+++ LISTED ENTRIES +++

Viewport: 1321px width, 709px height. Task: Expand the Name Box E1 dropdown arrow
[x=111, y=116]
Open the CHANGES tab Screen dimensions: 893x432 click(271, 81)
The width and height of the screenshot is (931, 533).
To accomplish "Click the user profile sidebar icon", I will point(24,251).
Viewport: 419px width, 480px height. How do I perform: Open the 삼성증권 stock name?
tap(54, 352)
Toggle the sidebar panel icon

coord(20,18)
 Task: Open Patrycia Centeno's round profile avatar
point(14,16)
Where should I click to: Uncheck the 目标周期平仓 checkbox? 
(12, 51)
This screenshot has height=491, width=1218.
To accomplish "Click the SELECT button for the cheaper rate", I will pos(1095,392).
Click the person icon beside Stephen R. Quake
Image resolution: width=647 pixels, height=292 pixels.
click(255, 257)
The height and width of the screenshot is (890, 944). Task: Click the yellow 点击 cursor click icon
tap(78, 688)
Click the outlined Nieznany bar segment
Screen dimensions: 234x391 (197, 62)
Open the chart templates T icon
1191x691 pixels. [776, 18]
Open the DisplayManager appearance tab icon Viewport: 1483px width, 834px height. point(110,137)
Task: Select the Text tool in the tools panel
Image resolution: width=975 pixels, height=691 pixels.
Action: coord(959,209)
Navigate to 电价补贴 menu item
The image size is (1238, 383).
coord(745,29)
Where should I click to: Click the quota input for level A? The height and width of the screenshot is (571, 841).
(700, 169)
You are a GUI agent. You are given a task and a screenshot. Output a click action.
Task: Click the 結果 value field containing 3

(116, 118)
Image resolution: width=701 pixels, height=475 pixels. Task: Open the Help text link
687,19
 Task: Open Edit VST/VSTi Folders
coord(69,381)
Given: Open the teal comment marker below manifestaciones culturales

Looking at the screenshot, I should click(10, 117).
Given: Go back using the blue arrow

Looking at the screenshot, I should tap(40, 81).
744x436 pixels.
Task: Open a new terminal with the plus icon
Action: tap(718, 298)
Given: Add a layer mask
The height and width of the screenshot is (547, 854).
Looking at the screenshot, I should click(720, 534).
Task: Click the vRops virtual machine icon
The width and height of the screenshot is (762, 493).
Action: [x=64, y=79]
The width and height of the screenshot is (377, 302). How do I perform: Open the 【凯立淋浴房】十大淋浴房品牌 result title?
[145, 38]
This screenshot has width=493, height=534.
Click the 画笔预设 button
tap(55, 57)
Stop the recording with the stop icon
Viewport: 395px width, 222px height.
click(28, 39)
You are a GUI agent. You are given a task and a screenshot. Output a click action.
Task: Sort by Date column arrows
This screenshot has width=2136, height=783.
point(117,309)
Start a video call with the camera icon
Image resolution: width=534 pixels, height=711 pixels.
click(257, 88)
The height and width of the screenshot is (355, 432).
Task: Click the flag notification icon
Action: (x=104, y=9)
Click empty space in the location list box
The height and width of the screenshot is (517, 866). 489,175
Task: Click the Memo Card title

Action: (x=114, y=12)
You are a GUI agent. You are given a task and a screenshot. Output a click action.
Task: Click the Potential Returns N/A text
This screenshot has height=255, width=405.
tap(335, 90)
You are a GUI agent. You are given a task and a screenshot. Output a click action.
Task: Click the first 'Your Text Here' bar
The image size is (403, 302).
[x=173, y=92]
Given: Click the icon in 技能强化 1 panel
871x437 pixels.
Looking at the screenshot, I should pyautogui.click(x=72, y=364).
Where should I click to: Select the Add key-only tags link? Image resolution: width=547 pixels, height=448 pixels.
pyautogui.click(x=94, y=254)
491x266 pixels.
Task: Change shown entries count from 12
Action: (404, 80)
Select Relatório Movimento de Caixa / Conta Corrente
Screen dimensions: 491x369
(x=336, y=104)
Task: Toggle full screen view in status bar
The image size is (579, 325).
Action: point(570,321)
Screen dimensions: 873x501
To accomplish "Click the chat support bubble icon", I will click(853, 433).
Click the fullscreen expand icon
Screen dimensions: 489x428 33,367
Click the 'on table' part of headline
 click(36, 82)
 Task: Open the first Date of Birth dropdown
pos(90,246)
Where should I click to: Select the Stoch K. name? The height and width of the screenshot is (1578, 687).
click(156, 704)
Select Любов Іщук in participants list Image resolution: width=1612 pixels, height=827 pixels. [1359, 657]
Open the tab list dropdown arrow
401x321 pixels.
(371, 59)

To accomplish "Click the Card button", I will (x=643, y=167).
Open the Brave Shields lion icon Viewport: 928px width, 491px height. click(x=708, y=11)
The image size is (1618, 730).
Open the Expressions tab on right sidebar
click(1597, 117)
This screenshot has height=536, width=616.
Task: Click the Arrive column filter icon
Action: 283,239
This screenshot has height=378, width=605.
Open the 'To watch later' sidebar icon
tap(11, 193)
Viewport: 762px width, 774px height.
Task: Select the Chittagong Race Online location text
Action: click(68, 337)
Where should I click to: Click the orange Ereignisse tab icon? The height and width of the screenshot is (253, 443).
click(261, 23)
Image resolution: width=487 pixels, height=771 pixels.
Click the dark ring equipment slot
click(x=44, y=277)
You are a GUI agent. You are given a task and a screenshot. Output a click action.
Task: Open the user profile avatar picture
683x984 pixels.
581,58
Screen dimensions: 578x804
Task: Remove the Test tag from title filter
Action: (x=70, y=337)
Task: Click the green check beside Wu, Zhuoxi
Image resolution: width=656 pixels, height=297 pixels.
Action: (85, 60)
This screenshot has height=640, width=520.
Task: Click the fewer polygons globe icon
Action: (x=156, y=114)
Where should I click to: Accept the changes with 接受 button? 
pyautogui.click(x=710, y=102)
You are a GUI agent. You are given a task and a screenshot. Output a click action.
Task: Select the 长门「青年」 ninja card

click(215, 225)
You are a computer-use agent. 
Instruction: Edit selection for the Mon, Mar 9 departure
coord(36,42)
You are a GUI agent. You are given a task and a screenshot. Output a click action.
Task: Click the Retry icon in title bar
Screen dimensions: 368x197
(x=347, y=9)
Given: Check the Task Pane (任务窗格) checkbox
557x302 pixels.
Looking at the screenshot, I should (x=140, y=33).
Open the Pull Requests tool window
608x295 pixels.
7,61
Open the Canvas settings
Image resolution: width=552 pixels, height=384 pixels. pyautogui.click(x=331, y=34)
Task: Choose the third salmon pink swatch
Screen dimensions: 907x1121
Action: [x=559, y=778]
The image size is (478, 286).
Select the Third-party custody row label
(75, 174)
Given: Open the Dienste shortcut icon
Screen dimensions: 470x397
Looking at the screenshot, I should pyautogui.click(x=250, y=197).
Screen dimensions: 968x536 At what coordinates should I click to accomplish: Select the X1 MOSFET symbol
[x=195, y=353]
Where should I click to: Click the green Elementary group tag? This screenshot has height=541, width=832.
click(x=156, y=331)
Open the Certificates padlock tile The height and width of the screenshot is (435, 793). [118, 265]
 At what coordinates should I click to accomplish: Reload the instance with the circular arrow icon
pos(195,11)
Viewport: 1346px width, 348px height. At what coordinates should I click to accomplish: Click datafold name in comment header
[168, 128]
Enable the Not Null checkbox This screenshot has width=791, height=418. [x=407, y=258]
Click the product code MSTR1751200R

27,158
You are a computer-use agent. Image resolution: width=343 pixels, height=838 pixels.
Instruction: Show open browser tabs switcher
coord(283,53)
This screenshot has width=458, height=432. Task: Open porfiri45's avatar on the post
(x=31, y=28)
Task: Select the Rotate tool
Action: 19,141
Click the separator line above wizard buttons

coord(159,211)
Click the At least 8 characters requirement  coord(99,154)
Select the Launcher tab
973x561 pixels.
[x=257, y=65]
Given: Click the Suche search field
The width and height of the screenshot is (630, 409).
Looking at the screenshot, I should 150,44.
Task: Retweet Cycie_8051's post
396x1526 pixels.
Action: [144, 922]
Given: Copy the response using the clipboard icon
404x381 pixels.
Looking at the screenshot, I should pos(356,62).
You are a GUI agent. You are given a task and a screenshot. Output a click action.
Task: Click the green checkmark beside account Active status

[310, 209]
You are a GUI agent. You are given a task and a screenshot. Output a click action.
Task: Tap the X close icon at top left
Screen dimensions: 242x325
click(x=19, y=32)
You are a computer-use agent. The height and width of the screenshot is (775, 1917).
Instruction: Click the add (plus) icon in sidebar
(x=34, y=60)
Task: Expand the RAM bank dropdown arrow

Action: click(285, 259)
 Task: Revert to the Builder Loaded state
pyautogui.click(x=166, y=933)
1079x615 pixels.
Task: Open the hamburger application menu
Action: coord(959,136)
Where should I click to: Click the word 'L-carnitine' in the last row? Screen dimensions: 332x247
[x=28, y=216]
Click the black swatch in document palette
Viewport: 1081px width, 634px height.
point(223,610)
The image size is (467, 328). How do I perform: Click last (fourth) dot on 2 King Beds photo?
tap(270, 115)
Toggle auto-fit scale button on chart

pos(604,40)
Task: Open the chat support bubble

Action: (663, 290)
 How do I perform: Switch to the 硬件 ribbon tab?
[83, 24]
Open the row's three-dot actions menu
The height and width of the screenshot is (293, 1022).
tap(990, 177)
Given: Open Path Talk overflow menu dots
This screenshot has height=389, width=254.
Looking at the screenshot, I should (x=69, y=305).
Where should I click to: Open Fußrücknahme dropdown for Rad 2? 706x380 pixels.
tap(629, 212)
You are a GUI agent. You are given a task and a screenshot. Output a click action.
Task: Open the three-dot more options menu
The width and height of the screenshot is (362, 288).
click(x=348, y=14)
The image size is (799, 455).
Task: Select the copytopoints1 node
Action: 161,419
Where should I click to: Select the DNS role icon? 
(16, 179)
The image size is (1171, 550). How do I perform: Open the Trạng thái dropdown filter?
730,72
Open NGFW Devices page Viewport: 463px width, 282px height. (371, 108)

+++

### ASSIGNED TASK
Your reply should hold every line from the data that contains "user", copied in full.

### FINISHED TASK
To accomplish "Click the user profile sidebar icon", I will point(24,251).
Task: Open the user profile avatar picture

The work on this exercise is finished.